START RAW DATA
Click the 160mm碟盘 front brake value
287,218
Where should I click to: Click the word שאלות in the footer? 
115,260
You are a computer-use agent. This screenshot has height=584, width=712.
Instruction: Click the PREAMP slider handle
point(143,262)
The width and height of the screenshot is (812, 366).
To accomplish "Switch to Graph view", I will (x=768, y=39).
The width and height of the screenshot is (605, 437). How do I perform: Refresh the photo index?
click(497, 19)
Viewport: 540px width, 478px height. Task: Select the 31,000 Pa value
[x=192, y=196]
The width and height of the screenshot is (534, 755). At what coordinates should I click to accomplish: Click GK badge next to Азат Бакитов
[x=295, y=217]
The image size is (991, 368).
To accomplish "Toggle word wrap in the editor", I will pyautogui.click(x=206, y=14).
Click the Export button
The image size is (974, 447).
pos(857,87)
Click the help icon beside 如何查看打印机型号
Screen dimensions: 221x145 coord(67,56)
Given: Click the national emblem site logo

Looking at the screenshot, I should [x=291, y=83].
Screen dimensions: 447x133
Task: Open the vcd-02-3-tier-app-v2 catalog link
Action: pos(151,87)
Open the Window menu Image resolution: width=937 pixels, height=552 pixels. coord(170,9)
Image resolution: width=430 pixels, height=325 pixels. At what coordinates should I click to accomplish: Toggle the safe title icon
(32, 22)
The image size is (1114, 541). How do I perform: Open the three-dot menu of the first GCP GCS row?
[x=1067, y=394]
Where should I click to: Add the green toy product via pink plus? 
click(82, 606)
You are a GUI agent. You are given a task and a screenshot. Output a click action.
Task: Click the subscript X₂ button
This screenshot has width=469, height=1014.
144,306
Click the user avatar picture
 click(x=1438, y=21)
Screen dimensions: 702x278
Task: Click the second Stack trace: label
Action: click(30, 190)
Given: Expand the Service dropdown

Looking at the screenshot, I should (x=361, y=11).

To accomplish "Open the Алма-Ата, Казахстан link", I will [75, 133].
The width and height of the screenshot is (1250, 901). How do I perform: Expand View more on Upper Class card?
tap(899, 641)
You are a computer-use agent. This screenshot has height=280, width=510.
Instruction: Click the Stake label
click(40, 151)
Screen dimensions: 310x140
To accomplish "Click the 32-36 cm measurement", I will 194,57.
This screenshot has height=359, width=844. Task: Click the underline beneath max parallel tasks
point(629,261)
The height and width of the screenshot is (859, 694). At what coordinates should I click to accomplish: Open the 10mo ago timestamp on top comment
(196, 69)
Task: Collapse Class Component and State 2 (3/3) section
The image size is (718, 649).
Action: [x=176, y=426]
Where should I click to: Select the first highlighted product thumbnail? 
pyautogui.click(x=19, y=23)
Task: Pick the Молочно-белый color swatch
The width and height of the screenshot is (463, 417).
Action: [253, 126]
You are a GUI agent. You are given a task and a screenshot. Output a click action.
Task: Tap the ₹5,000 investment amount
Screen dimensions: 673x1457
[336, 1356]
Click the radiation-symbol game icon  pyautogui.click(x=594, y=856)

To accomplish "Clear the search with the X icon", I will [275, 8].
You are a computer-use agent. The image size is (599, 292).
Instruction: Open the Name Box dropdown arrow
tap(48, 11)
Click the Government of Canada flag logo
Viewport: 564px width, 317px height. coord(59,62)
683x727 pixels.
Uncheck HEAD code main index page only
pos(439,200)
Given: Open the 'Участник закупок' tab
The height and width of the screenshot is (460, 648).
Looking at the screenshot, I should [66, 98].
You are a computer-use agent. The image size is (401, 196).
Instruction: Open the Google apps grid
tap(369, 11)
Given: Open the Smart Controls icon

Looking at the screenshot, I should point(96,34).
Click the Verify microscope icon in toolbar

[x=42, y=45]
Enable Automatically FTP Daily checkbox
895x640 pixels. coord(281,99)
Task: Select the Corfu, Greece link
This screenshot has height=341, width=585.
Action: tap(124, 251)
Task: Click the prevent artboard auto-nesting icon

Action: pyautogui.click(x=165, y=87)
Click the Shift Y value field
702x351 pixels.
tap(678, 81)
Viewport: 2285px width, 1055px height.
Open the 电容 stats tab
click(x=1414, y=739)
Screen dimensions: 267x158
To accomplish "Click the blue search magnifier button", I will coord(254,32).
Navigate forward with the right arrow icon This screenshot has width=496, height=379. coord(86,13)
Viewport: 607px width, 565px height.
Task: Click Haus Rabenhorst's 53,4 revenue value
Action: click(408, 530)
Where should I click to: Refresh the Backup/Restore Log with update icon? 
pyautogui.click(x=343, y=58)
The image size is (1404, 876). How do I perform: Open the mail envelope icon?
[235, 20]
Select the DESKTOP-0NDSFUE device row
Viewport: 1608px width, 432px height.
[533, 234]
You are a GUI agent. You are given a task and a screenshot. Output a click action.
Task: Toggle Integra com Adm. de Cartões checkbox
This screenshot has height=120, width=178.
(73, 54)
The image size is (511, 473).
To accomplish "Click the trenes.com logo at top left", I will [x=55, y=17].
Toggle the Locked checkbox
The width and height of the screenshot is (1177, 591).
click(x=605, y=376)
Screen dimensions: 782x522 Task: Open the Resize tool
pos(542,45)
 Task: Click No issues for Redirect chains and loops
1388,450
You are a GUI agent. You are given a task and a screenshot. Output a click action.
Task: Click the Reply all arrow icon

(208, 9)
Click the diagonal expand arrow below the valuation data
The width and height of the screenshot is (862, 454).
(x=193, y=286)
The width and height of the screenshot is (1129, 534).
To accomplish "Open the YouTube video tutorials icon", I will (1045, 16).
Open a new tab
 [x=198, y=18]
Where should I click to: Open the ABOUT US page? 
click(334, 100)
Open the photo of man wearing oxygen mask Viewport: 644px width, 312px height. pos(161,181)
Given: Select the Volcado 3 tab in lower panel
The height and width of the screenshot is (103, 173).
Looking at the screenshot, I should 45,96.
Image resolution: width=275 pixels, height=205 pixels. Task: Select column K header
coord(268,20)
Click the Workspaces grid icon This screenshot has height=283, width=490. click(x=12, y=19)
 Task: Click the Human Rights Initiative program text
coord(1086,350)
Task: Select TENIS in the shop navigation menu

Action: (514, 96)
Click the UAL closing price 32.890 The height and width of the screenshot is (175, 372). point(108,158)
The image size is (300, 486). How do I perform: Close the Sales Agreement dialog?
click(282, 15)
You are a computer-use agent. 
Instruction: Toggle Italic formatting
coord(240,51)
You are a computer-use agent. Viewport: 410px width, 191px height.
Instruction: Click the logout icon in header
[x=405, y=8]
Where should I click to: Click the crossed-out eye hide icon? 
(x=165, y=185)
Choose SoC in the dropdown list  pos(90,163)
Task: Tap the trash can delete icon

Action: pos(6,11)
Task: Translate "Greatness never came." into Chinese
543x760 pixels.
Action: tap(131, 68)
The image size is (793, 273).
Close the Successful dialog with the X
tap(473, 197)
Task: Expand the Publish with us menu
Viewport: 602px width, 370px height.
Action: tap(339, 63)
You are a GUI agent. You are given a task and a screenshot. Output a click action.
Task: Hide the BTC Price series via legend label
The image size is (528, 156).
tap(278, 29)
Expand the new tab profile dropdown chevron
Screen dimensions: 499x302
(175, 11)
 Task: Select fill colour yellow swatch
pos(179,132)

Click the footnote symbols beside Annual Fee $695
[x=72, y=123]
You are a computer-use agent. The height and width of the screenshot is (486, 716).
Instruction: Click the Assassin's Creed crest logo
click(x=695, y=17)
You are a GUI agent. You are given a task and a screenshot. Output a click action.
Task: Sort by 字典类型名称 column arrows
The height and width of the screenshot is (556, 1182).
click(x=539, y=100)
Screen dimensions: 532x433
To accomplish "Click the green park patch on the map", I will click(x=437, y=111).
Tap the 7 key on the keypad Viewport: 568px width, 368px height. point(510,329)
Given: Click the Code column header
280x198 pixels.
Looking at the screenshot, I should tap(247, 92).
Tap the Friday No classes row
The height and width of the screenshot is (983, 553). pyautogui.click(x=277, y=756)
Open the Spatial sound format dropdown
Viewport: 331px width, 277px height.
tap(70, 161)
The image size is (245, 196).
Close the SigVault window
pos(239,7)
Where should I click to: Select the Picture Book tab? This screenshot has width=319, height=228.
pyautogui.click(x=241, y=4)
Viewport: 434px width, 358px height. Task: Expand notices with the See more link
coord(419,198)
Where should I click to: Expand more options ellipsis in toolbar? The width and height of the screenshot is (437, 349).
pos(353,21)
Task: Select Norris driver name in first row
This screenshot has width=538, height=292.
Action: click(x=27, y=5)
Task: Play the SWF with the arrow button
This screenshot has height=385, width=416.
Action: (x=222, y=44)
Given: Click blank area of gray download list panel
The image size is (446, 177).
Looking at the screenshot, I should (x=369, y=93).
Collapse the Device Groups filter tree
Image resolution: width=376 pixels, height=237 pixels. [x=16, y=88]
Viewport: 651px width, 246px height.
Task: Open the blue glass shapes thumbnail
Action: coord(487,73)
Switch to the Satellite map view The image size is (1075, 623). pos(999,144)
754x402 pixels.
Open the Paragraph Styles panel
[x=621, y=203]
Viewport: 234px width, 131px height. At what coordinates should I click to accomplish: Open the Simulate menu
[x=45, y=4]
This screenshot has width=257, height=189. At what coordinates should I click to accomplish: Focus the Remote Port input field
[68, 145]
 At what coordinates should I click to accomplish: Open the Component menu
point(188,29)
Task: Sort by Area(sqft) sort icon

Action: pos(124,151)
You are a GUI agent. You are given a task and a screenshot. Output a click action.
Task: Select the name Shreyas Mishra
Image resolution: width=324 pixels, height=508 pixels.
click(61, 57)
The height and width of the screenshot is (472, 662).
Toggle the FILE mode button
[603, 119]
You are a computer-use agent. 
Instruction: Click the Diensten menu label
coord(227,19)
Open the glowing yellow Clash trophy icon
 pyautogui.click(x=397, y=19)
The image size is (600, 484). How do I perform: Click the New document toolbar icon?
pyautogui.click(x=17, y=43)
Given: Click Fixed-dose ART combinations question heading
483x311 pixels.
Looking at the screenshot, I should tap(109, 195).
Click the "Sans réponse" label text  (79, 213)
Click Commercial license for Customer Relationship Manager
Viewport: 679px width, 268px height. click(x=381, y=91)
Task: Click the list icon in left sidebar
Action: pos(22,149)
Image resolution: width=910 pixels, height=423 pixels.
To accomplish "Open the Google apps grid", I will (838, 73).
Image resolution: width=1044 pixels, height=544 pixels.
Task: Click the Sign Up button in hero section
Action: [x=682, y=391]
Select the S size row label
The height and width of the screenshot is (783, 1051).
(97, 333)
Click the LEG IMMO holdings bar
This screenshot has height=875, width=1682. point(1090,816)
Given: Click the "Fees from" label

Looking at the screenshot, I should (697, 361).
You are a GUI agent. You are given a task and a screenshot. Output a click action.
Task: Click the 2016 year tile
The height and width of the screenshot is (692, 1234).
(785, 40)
END RAW DATA
EXERCISE REQUIREMENTS ▸ Copy every line from the records that holds the string "Switch".

RESPONSE ▸
To accomplish "Switch to Graph view", I will (x=768, y=39).
Switch to the Satellite map view The image size is (1075, 623). pos(999,144)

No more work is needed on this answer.